Please turn every line of the records below into a JSON list of strings, one string per line, leaving out blank lines.

Entries on where items appear

⟨

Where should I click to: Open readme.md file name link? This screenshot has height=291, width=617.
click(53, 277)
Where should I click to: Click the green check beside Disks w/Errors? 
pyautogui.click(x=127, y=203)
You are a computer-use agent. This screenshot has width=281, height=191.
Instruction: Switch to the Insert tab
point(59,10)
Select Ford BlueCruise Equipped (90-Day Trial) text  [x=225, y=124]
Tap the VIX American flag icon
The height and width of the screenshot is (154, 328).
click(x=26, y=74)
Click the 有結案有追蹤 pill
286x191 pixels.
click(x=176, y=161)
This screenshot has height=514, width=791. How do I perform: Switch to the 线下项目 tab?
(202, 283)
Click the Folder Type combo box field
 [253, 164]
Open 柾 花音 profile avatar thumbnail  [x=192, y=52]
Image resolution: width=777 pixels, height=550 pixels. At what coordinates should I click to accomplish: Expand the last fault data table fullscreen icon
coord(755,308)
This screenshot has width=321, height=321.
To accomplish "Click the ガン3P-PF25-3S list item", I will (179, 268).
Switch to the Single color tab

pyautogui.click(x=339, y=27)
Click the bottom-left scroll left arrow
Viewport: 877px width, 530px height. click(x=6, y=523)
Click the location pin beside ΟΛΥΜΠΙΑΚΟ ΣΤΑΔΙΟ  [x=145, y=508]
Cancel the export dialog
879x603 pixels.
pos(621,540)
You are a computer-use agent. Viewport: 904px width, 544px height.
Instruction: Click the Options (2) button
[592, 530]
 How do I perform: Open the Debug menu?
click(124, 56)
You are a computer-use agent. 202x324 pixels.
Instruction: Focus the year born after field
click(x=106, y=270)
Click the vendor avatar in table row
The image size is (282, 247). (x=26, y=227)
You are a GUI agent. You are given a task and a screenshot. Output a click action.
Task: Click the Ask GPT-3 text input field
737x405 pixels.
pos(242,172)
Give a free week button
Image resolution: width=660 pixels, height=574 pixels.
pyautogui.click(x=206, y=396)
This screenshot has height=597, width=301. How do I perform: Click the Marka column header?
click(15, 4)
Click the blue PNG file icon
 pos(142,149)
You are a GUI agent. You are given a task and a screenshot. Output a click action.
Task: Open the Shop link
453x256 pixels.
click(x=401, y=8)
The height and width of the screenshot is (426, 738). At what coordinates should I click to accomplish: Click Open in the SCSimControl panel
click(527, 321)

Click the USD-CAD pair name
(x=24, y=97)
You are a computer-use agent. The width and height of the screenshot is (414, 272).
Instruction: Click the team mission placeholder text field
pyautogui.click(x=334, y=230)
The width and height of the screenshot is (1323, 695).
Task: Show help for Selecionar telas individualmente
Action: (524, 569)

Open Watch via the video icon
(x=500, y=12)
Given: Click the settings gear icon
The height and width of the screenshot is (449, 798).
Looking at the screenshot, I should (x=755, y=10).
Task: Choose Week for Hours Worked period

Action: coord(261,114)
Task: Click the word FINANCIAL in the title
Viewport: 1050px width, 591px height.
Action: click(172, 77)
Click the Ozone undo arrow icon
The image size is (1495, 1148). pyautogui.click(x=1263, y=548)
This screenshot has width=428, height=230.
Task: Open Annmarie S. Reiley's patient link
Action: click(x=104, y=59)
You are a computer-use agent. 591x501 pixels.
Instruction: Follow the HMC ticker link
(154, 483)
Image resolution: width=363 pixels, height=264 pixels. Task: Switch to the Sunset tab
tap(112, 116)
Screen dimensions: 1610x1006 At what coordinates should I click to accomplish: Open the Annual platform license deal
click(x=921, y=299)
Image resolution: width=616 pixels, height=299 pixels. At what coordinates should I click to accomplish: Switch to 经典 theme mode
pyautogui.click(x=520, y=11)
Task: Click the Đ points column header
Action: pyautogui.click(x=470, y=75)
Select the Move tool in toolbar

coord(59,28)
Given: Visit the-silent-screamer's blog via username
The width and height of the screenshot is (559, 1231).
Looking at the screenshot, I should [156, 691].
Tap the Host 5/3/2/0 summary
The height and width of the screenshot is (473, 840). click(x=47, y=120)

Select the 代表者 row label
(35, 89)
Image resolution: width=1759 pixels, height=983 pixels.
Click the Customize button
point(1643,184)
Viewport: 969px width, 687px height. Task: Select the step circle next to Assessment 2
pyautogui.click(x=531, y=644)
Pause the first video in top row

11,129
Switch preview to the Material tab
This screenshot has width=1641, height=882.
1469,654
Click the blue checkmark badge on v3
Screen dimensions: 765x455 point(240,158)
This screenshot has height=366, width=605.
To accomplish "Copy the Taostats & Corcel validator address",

⟩

## FINISHED TASK
[
  "Where should I click to: Open readme.md file name link? This screenshot has height=291, width=617.",
  "click(53, 277)",
  "Where should I click to: Click the green check beside Disks w/Errors? ",
  "pyautogui.click(x=127, y=203)",
  "You are a computer-use agent. This screenshot has width=281, height=191.",
  "Instruction: Switch to the Insert tab",
  "point(59,10)",
  "Select Ford BlueCruise Equipped (90-Day Trial) text  [x=225, y=124]",
  "Tap the VIX American flag icon",
  "The height and width of the screenshot is (154, 328).",
  "click(x=26, y=74)",
  "Click the 有結案有追蹤 pill",
  "286x191 pixels.",
  "click(x=176, y=161)",
  "This screenshot has height=514, width=791. How do I perform: Switch to the 线下项目 tab?",
  "(202, 283)",
  "Click the Folder Type combo box field",
  " [253, 164]",
  "Open 柾 花音 profile avatar thumbnail  [x=192, y=52]",
  "Image resolution: width=777 pixels, height=550 pixels. At what coordinates should I click to accomplish: Expand the last fault data table fullscreen icon",
  "coord(755,308)",
  "This screenshot has width=321, height=321.",
  "To accomplish \"Click the ガン3P-PF25-3S list item\", I will (179, 268).",
  "Switch to the Single color tab",
  "pyautogui.click(x=339, y=27)",
  "Click the bottom-left scroll left arrow",
  "Viewport: 877px width, 530px height. click(x=6, y=523)",
  "Click the location pin beside ΟΛΥΜΠΙΑΚΟ ΣΤΑΔΙΟ  [x=145, y=508]",
  "Cancel the export dialog",
  "879x603 pixels.",
  "pos(621,540)",
  "You are a computer-use agent. Viewport: 904px width, 544px height.",
  "Instruction: Click the Options (2) button",
  "[592, 530]",
  " How do I perform: Open the Debug menu?",
  "click(124, 56)",
  "You are a computer-use agent. 202x324 pixels.",
  "Instruction: Focus the year born after field",
  "click(x=106, y=270)",
  "Click the vendor avatar in table row",
  "The image size is (282, 247). (x=26, y=227)",
  "You are a GUI agent. You are given a task and a screenshot. Output a click action.",
  "Task: Click the Ask GPT-3 text input field",
  "737x405 pixels.",
  "pos(242,172)",
  "Give a free week button",
  "Image resolution: width=660 pixels, height=574 pixels.",
  "pyautogui.click(x=206, y=396)",
  "This screenshot has height=597, width=301. How do I perform: Click the Marka column header?",
  "click(15, 4)",
  "Click the blue PNG file icon",
  " pos(142,149)",
  "You are a GUI agent. You are given a task and a screenshot. Output a click action.",
  "Task: Open the Shop link",
  "453x256 pixels.",
  "click(x=401, y=8)",
  "The height and width of the screenshot is (426, 738). At what coordinates should I click to accomplish: Click Open in the SCSimControl panel",
  "click(527, 321)",
  "Click the USD-CAD pair name",
  "(x=24, y=97)",
  "You are a computer-use agent. The width and height of the screenshot is (414, 272).",
  "Instruction: Click the team mission placeholder text field",
  "pyautogui.click(x=334, y=230)",
  "The width and height of the screenshot is (1323, 695).",
  "Task: Show help for Selecionar telas individualmente",
  "Action: (524, 569)",
  "Open Watch via the video icon",
  "(x=500, y=12)",
  "Given: Click the settings gear icon",
  "The height and width of the screenshot is (449, 798).",
  "Looking at the screenshot, I should (x=755, y=10).",
  "Task: Choose Week for Hours Worked period",
  "Action: coord(261,114)",
  "Task: Click the word FINANCIAL in the title",
  "Viewport: 1050px width, 591px height.",
  "Action: click(172, 77)",
  "Click the Ozone undo arrow icon",
  "The image size is (1495, 1148). pyautogui.click(x=1263, y=548)",
  "This screenshot has width=428, height=230.",
  "Task: Open Annmarie S. Reiley's patient link",
  "Action: click(x=104, y=59)",
  "You are a computer-use agent. 591x501 pixels.",
  "Instruction: Follow the HMC ticker link",
  "(154, 483)",
  "Image resolution: width=363 pixels, height=264 pixels. Task: Switch to the Sunset tab",
  "tap(112, 116)",
  "Screen dimensions: 1610x1006 At what coordinates should I click to accomplish: Open the Annual platform license deal",
  "click(x=921, y=299)",
  "Image resolution: width=616 pixels, height=299 pixels. At what coordinates should I click to accomplish: Switch to 经典 theme mode",
  "pyautogui.click(x=520, y=11)",
  "Task: Click the Đ points column header",
  "Action: pyautogui.click(x=470, y=75)",
  "Select the Move tool in toolbar",
  "coord(59,28)",
  "Given: Visit the-silent-screamer's blog via username",
  "The width and height of the screenshot is (559, 1231).",
  "Looking at the screenshot, I should [156, 691].",
  "Tap the Host 5/3/2/0 summary",
  "The height and width of the screenshot is (473, 840). click(x=47, y=120)",
  "Select the 代表者 row label",
  "(35, 89)",
  "Image resolution: width=1759 pixels, height=983 pixels.",
  "Click the Customize button",
  "point(1643,184)",
  "Viewport: 969px width, 687px height. Task: Select the step circle next to Assessment 2",
  "pyautogui.click(x=531, y=644)",
  "Pause the first video in top row",
  "11,129",
  "Switch preview to the Material tab",
  "This screenshot has width=1641, height=882.",
  "1469,654",
  "Click the blue checkmark badge on v3",
  "Screen dimensions: 765x455 point(240,158)",
  "This screenshot has height=366, width=605.",
  "To accomplish \"Copy the Taostats & Corcel validator address\","
]